== Task instructions ==
When a line below holds the string "display", show that line.

== Working data ==
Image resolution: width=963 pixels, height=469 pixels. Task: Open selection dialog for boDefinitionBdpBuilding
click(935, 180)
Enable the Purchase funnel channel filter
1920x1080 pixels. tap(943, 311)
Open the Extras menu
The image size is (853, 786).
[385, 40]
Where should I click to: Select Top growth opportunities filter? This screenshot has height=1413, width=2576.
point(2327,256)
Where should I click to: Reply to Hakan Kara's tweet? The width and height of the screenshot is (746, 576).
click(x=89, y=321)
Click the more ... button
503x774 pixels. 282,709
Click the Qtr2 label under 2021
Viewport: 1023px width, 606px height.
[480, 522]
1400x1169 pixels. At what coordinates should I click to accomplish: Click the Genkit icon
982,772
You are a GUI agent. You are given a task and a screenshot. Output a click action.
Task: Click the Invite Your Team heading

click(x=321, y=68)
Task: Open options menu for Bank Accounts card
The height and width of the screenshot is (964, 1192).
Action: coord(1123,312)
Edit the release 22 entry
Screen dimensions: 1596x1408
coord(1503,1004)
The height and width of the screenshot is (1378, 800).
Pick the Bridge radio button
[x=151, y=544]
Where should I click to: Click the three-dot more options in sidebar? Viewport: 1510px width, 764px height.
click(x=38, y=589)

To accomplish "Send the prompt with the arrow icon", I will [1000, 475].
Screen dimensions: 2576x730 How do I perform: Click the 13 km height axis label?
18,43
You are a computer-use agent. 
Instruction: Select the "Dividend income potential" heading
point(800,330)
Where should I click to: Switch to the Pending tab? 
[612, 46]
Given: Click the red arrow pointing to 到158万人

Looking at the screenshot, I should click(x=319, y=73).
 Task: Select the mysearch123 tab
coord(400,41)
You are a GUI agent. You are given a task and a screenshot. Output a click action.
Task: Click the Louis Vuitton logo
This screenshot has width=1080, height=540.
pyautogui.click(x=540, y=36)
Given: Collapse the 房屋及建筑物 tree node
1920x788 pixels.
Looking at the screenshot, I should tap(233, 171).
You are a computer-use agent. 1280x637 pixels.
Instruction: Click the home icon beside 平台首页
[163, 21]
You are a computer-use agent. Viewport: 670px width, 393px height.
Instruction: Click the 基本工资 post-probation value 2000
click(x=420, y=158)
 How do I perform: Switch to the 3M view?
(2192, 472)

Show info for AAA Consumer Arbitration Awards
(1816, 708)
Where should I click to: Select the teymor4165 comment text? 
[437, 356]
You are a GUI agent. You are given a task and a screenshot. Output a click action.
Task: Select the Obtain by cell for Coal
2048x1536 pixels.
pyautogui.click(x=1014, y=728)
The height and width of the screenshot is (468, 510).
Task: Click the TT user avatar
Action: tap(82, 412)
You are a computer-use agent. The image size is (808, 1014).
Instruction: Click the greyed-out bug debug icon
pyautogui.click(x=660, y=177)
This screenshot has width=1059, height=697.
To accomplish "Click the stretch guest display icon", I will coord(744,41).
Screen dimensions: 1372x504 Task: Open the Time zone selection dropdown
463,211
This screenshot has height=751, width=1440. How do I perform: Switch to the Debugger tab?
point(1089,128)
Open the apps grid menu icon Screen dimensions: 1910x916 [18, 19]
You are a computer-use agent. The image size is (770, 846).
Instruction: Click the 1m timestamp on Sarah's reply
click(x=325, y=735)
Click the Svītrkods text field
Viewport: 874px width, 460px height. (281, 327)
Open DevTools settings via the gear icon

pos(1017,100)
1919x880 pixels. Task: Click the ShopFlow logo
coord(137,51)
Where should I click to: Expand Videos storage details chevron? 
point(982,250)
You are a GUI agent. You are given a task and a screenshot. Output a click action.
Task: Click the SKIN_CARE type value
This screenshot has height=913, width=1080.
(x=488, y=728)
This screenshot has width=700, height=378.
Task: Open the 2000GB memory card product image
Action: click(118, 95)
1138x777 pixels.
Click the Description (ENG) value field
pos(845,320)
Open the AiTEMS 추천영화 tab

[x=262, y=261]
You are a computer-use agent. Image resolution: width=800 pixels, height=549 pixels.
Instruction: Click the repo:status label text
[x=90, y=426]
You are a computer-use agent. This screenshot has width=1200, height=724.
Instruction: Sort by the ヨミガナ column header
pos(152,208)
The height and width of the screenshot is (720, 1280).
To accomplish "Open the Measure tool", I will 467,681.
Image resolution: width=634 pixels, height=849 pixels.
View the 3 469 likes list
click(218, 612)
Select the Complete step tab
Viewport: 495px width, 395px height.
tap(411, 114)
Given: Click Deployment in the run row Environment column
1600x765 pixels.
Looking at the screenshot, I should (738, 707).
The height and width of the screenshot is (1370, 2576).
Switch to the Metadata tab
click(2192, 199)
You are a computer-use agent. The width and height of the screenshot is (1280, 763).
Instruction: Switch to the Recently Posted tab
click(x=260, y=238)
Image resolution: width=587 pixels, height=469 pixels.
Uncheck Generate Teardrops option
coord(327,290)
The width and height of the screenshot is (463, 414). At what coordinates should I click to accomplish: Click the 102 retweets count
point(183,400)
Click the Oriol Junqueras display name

== Answer to this exercise ==
To accomplish "Click the stretch guest display icon", I will coord(744,41).
Click the Oriol Junqueras display name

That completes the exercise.